Demander des auto-explications lors d’un problème à compléter permet de tirer parti de la charge cognitive réduite et de la capacité cognitive libérée et créée par le problème partiellement résolu.

C’est ce que nous appelons l’auto-explication ou le principe de réflexion. L’adoption de cette démarche aide les apprenants à relier le nouvel apprentissage aux connaissances antérieures dans la mémoire à long terme.

Les problèmes résolus sont efficaces pour améliorer la mémoire à long terme et alléger la charge de la mémoire de travail lors de l’apprentissage de nouvelles informations ou tâches. Ils apparaissent également efficaces pour promouvoir la planification, le suivi et la gestion des tâches.

Plus précisément, les problèmes résolus permettent :
  • D’identifier explicitement les composantes d’une tâche complexe ou d’un problème que l’élève devra planifier dans son accomplissement autonome au terme des apprentissages.
  • De mettre l’accent sur les éléments qu’il est important de contrôler afin de rester dans le cadre d’une résolution réussie de la tâche complexe ou du problème.
  • De donner une idée plus claire des composantes et des processus impliqués afin de gérer efficacement les exigences d’un problème ou d’une tâche complexe. 

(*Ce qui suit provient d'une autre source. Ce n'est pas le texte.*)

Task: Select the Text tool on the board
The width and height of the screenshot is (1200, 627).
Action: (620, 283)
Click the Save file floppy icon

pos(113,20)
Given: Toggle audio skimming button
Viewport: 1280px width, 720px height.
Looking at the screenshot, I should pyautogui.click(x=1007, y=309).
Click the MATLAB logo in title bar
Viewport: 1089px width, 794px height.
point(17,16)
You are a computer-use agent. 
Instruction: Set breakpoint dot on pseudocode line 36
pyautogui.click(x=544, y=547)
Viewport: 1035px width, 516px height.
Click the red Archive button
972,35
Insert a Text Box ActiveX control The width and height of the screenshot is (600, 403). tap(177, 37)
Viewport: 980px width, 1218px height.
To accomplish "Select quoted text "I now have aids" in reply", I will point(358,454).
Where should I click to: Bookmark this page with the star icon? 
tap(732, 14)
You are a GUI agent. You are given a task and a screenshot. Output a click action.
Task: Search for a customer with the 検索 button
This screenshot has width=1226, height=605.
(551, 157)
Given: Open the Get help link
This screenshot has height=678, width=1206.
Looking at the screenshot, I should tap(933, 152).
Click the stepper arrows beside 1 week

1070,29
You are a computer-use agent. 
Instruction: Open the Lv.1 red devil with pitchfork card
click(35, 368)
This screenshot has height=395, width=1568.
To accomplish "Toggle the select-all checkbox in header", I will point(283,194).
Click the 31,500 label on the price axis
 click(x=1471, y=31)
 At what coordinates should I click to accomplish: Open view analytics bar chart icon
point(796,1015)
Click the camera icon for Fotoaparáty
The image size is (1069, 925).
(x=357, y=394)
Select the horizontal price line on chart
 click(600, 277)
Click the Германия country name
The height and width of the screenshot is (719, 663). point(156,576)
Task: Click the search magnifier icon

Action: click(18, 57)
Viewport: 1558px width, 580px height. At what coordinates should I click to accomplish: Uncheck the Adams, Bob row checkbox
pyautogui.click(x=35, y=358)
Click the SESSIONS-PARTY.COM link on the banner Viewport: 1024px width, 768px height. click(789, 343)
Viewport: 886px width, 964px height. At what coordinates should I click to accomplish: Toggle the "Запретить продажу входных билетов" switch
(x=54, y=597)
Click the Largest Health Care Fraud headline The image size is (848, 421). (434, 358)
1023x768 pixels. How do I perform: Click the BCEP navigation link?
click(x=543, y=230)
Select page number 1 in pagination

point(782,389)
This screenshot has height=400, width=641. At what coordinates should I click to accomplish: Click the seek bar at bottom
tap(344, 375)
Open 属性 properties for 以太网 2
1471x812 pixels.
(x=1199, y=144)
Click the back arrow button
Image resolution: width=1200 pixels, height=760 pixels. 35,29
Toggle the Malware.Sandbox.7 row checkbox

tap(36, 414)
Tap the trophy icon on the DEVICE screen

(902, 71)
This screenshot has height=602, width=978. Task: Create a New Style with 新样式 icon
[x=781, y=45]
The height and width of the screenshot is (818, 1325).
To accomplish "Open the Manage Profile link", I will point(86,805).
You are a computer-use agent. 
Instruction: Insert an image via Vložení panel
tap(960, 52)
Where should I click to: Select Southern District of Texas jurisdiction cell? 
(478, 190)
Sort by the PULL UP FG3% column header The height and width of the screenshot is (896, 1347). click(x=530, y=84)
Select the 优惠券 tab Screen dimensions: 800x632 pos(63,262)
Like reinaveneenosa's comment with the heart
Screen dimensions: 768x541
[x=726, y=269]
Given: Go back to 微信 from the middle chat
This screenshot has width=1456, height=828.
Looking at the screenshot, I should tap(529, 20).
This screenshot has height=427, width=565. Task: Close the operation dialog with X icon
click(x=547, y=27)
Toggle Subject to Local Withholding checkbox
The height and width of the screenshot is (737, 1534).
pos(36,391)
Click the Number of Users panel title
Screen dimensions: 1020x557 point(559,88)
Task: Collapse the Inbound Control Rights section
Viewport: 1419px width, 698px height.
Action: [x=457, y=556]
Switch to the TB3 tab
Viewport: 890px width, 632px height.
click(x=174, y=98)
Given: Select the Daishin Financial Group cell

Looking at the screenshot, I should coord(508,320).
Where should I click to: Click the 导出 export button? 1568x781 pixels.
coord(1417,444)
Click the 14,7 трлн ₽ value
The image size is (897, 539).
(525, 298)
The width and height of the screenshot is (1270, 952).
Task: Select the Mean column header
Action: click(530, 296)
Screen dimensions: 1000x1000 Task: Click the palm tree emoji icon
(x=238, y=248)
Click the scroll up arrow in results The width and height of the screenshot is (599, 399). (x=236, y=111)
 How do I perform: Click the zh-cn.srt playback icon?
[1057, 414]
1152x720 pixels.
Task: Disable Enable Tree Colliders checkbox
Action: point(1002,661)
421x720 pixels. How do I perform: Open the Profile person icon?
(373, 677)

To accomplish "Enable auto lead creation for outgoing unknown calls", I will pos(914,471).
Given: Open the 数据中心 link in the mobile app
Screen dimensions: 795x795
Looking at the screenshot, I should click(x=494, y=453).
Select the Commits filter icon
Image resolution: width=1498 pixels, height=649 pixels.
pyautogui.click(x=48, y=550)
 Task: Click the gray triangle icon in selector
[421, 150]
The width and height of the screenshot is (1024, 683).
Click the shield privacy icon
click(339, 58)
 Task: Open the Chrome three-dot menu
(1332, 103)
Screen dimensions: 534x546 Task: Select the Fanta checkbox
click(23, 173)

La contribution de la pratique guidée au développement de l’autonomie


Dans le cadre de la pratique guidée, les élèves sont systématiquement accompagnés et guidés par l’enseignant à travers les étapes de l’apprentissage de processus, de la résolution de problèmes ou de la réalisation d’une tâche complexe. 

Pour l’enseignant, il peut s’agir d’inciter ses élèves à résoudre une exercice, à réaliser une tâche et à réfléchir à ce qu’ils font et à pourquoi ils le font. Cela se produit étape par étape, dans le but d’aboutir à un ensemble des connaissances intégrées. 

Par exemple, nous leur fournissons un problème résolu complet à titre d'exemple avec un problème équivalent à résoudre. Nous pouvons leur donner également une résolution partielle à compléter. Nous contrôlons leurs réponses et leur réflexion, étape après étape. Nous sommes disponibles pour répondre à leurs questions, pour résoudre leurs difficultés de compréhension et les guider à chaque étape.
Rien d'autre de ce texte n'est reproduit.